While I’ve seen a steady rise in tourists since arriving, for many people who haven’t visited, Mexico City remains slightly misunderstood. Here are five reasons why you should consider making the world’s fifth most populous city your next escape.
Let’s start with an obvious one, the food.
From tacos to tamales to world-renowned restaurant Pujol, you can eat well in Mexico City at any price point.
The cuisine is incredibly varied and despite being landlocked, the city is known for its fresh and abundant seafood: ceviches, aguachiles and oysters from Baja California abound. Many say it’s the best food city in the world, and I’ve traveled enough to safely say I agree.
Did you know Mexico City boasts more than 150 of them? That’s more than most of the world’s major cities. The crown jewel is the Museo Nacional de Antropología, which houses the world’s largest collection of ancient Mexican artifacts.
There’s also billionaire Carlos Slim’s Soumaya Museum, which has more than 66,000 pieces of art running from Mesoamerica to modern and an entire floor essentially dedicated to the work of Auguste Rodin, plus free admission. And of course, no trip is complete without a visit to the Frida Kahlo Museum. Also known as the casa azul, or blue house, the museum is actually located in the house where Kahlo lived most of her life, first with her family and later with Diego Rivera. Visitors can see some of her most famous work and also diaries, dresses and furniture.
Mexico City has an ideal climate, never too hot nor too cold, due in part to its elevation of more than 7,000 feet. The city experiences a cool dry season from November to February, a warm dry season until May and then a rainy season until October — but even then it typically only rains for a few hours a day.
Mexico City’s distinct blend of traditional and modern is reflected in its architecture. One can spend an entire day wandering the neighborhoods of Roma and Condesa admiring the buildings. A few of the city’s standouts: the National Palace, Chapultepec Castle and Palacio de Bellas Artes.

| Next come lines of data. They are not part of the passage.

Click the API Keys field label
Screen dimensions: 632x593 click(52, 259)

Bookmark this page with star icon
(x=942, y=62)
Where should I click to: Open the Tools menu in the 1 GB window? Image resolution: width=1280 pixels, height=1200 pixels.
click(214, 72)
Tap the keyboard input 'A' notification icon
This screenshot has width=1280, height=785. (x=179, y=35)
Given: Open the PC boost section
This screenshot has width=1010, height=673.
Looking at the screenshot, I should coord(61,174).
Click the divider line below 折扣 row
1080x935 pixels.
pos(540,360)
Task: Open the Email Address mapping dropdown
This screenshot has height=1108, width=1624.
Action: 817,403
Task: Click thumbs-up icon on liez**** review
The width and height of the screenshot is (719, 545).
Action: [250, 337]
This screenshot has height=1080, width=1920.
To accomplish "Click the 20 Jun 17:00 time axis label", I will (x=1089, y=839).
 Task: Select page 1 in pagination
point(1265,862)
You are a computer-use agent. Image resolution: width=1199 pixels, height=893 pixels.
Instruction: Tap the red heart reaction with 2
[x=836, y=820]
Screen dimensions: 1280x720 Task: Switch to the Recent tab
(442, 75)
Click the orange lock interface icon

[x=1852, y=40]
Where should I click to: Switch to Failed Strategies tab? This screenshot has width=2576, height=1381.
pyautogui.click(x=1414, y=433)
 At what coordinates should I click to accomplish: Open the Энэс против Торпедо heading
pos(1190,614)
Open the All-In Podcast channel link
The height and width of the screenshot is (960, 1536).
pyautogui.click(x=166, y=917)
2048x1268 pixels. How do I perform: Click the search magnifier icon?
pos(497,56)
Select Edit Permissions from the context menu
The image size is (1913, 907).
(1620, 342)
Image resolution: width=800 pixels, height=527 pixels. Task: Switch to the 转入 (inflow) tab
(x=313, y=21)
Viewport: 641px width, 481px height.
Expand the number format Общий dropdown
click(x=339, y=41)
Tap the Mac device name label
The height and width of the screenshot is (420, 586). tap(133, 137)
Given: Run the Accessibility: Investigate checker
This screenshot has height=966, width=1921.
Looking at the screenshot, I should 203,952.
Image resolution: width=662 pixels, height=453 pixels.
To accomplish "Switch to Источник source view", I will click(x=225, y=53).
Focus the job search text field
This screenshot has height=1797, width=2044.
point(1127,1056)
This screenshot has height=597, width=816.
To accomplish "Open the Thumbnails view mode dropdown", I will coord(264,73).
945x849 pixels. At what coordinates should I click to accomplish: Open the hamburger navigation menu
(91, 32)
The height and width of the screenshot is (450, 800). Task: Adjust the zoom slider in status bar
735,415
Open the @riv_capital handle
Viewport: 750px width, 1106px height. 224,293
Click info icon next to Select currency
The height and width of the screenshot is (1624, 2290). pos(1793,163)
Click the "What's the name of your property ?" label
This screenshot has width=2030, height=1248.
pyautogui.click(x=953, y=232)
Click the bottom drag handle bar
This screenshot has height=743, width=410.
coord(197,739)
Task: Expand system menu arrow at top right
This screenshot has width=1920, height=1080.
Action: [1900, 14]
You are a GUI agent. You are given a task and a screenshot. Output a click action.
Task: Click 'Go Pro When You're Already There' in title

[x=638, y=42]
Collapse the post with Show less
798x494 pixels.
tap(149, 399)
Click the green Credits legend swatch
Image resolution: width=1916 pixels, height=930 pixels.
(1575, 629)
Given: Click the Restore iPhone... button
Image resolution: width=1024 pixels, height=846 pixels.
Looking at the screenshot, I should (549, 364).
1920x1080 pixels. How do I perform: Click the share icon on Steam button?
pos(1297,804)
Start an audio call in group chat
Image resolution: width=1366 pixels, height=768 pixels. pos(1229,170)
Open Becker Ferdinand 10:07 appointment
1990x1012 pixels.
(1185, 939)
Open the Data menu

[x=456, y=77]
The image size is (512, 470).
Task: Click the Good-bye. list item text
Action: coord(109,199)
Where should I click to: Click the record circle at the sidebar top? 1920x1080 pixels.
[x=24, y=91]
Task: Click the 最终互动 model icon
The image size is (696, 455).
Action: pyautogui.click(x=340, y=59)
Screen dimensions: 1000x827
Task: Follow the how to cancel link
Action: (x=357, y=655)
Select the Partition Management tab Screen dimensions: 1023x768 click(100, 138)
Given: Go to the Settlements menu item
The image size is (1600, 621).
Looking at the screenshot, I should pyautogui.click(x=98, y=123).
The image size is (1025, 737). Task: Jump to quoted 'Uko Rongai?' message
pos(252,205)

Also known as Mexico’s “Little Venice,” Xochimilco (pronounced zoh-chee-milco) is an ancient canal system originally built by the Aztecs as a way of transportation. Today, it’s a popular activity for both tourists and locals where you rent boats called trajineras (they seat 20 people and go for a flat rate of about $25/hour) and spend hours navigating through a sea of floating vendors and mariachi bands.